Third, we examined dinucleotide content. Lacking a template, TdT stacks the incoming dNTP onto the existing base at the 3′OH, disposing to runs of homopurine or homopyrimidine.³¹  Purine-purine (RR) and pyrimidine-pyrimidine (YY) dinucleotides are therefore overrepresented in TdT syntheses at both legitimate³¹  and illegitimate³²  RAG-mediated events. Among the 8 RR and YY dinucleotides, the 4 homopolymers (GG, AA, TT, and CC) are the most highly overrepresented.³¹  Conversely, RY and YR dinucleotides are underrepresented. We tested whether a total of 404 dinucleotides from FLT3-ITD fillers showed such biases. For example, G accounts for 33.7% of all FLT3-ITD filler nucleotides, and hence the dinucleotide GG would be expected at a frequency of 0.337 × 0.337 = 0.114. Approximately 46 occurrences would therefore be predicted within the 404 dinucleotides, but we observed a significantly higher figure of 80 (P < .001). Table 1 shows that 5 of 8 of the RR and YY dinucleotides were observed at a higher level than anticipated, 3 of them significantly (AA, CC, and GG; all homopolymers). Conversely, 7 of 8 of the RY and YR dinucleotides were present at a lower level than anticipated, 3 of them significantly (CA, CG, and GC). These results strongly implicate TdT.

As a control, we analyzed 327 genomic dinucleotides spanning FLT3 exons 14 to 15 (supplemental Table 7). Global genomic dinucleotide analysis in humans has previously shown a threefold to approximately fivefold depletion of CG dinucleotides due to deamination of 5-methylcytosine to thymine, and consequently smaller increases in both TG and CA dinucleotides.³³  TA is also globally depleted for reasons that are unclear.³³  In the control FLT3 dinucleotides, both CG and TA were significantly depleted as expected (supplemental Table 7). The 2 most highly overrepresented dinucleotides were TG and CA as predicted, but neither P value reached significance (supplemental Table 7). The significant depletion of CA from the FLT3-ITD filler dinucleotide data set contrasts to its overrepresentation in germline DNA, suggesting that the former has not been exposed to evolutionary time scales, consistent with neosynthesis by TdT.

Fourth, we compared the incidence of filler in FLT3-ITDs with the level of TdT positivity across the AML FAB types. Levels of TdT are highest in immature leukemias, especially FAB M0, and low overall in M3 (acute promyelocytic leukemia [APL]).^24,34-36  FAB type was available for 211 FLT3-ITD⁺ AMLs with type A-D duplications (supplemental Table 8). The incidence of filler in all FAB types was 35% (74 of 211), but was significantly higher in M0 (10 of 12; 83%) (P = .0017; Fisher exact test; M0 against all other FAB types bar M3), and significantly lower in M3 (1 of 24; 4%) (P = .0009; Fisher exact test; M3 against all other FAB types bar M0), consistent with synthesis by TdT. In APL, the low level of filler in FLT3-ITDs is reflected by significantly higher use of visible microhomology (17 of 24 types A-D), particularly ≥2 bp (50% [12 of 24], cf 16% [29 of 187] in all other duplications; P = .0003, Fisher exact test). This results in a reduced palette of FLT3-ITDs in APL patients, slanted toward use of recurrent microhomology-driven ITDs. In the 24 APL duplications, the level of the recurrent 21-bp c.1780-1800dup reached 25% (6 of 24), and there were 3 examples of an 18-bp c.1790-1807dup driven by AAT microhomology.

Pixel coordinate grounding data:
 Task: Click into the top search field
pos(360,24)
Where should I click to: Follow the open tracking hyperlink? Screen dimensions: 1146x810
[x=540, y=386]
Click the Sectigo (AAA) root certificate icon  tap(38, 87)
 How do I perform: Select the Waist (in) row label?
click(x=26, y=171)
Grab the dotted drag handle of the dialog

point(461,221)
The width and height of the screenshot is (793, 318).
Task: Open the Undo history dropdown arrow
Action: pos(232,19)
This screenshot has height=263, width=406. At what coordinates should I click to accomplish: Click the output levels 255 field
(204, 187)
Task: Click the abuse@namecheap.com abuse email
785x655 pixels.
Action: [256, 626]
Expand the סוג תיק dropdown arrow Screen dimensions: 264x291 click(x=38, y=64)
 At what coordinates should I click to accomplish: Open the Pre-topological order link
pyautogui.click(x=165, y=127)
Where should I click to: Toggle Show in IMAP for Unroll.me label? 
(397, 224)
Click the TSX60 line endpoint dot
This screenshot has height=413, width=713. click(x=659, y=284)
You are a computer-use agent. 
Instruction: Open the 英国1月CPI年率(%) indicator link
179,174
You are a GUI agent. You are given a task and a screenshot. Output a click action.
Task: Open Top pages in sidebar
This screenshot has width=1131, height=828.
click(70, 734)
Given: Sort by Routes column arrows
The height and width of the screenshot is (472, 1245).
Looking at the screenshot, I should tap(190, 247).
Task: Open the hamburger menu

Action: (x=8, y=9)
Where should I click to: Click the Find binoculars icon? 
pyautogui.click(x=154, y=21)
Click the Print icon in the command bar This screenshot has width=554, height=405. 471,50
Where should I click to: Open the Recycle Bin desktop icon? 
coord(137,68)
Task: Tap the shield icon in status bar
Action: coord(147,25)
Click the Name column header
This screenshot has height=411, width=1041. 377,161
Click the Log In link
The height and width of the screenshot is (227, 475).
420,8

## PROBLEM DESCRIPTION
Continue the passage on TdT and FLT3-ITD filler sequences from the point where it stops. The records have no connection to the text.

## ANSWER BOX
Finally, we determined whether there was a higher incidence of filler in FLT3-ITDs in ALL compared with AML because ALL shows a higher level of TdT positivity.^36,37  Filler incidence was 37% (104 of 284) and 63% (10 of 16) in AML and ALL, respectively (P = .061; Fisher exact test) (supplemental Table 2). This result did not reach significance, possibly due to the small number of lymphoid FLT3-ITDs. The sequences of a further 5 FLT3-ITDs from patients with ALL were obtained from a reference not initially identified.³⁸  The revised data showed that 15 of 21 (71%) ALL ITDs had filler, significantly higher than myeloid FLT3-ITDs (P = .002).

The data presented in the previous 2 sections suggest that TdT synthesizes the short junctional fillers, hereafter referred to as N-regions. We reasoned that TdT could also add 1 or more additional N-nucleotides, thereby creating the microhomology required for priming MMRDR. As these bases would by definition match the existing FLT3 sequence, their addition would not be apparent by inspection of the final sequence (occult microhomology).

Occult microhomology could also extend to those FLT3-ITDs lacking either visible germline microhomology or N-regions. Here, we envisage that TdT adds 1 or more nucleotides, but the bases fully match the target sequence and hence leave no apparent evidence of TdT involvement. This would allow all FLT3-ITDs to be attributed to MMRDR, satisfying the requirement for microhomology with either preexisting germline or polymerase-generated microhomology (Figure 2B-C).

The FLT3-ITD data set provides an opportunity to test for occult microhomology. Any bases synthesized by TdT and used as microhomology for priming should still show a G/C bias. This should manifest as a peak in the G/C content of the FLT3 sequence (when measured across multiple ITDs) at a limited number of bases immediately flanking the repeat junction (minimally positions +1 or −1) (supplemental Figures 5 and 6). Such a peak should be visible in ITDs showing N-nucleotide addition or lacking visible microhomology, and in an unknown proportion of those patients showing 1 bp of microhomology (as this homology may be present by chance, with a further occult base added by TdT). In contrast, ITDs showing 2 or more bases of visible germline microhomology might not be expected to show such a peak.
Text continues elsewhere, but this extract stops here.